__Task objective__. A verbatim reprint of the records below is what this exercise asks for.

Stored items

%%

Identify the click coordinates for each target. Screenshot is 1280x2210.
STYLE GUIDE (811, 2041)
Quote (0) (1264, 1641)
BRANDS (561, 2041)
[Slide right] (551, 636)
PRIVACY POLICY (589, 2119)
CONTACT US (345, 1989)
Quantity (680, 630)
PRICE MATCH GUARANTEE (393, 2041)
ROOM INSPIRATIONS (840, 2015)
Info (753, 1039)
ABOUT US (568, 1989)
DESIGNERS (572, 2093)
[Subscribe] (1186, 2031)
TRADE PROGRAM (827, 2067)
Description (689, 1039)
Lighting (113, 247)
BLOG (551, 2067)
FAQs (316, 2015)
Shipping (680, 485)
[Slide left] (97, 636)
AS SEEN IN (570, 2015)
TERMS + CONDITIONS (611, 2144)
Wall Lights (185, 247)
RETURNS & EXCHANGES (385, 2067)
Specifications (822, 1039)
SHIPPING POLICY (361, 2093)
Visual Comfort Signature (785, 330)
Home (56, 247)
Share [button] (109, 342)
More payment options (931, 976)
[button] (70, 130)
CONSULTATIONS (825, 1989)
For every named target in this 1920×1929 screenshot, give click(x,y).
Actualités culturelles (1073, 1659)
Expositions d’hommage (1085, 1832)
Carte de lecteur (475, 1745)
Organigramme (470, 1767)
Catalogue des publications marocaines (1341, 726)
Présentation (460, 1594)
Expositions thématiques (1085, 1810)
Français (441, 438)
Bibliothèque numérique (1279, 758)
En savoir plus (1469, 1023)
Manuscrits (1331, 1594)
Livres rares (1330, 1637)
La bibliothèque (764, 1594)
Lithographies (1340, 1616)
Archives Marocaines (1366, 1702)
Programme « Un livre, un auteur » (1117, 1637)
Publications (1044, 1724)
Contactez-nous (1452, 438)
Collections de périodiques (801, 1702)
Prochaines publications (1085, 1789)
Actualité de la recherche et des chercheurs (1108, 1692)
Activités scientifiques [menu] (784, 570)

%%

__Solution to the exercise__.
Identify the click coordinates for each target. Screenshot is 1280x2210.
STYLE GUIDE (811, 2041)
Quote (0) (1264, 1641)
BRANDS (561, 2041)
[Slide right] (551, 636)
PRIVACY POLICY (589, 2119)
CONTACT US (345, 1989)
Quantity (680, 630)
PRICE MATCH GUARANTEE (393, 2041)
ROOM INSPIRATIONS (840, 2015)
Info (753, 1039)
ABOUT US (568, 1989)
DESIGNERS (572, 2093)
[Subscribe] (1186, 2031)
TRADE PROGRAM (827, 2067)
Description (689, 1039)
Lighting (113, 247)
BLOG (551, 2067)
FAQs (316, 2015)
Shipping (680, 485)
[Slide left] (97, 636)
AS SEEN IN (570, 2015)
TERMS + CONDITIONS (611, 2144)
Wall Lights (185, 247)
RETURNS & EXCHANGES (385, 2067)
Specifications (822, 1039)
SHIPPING POLICY (361, 2093)
Visual Comfort Signature (785, 330)
Home (56, 247)
Share [button] (109, 342)
More payment options (931, 976)
[button] (70, 130)
CONSULTATIONS (825, 1989)
For every named target in this 1920×1929 screenshot, give click(x,y).
Actualités culturelles (1073, 1659)
Expositions d’hommage (1085, 1832)
Carte de lecteur (475, 1745)
Organigramme (470, 1767)
Catalogue des publications marocaines (1341, 726)
Présentation (460, 1594)
Expositions thématiques (1085, 1810)
Français (441, 438)
Bibliothèque numérique (1279, 758)
En savoir plus (1469, 1023)
Manuscrits (1331, 1594)
Livres rares (1330, 1637)
La bibliothèque (764, 1594)
Lithographies (1340, 1616)
Archives Marocaines (1366, 1702)
Programme « Un livre, un auteur » (1117, 1637)
Publications (1044, 1724)
Contactez-nous (1452, 438)
Collections de périodiques (801, 1702)
Prochaines publications (1085, 1789)
Actualité de la recherche et des chercheurs (1108, 1692)
Activités scientifiques [menu] (784, 570)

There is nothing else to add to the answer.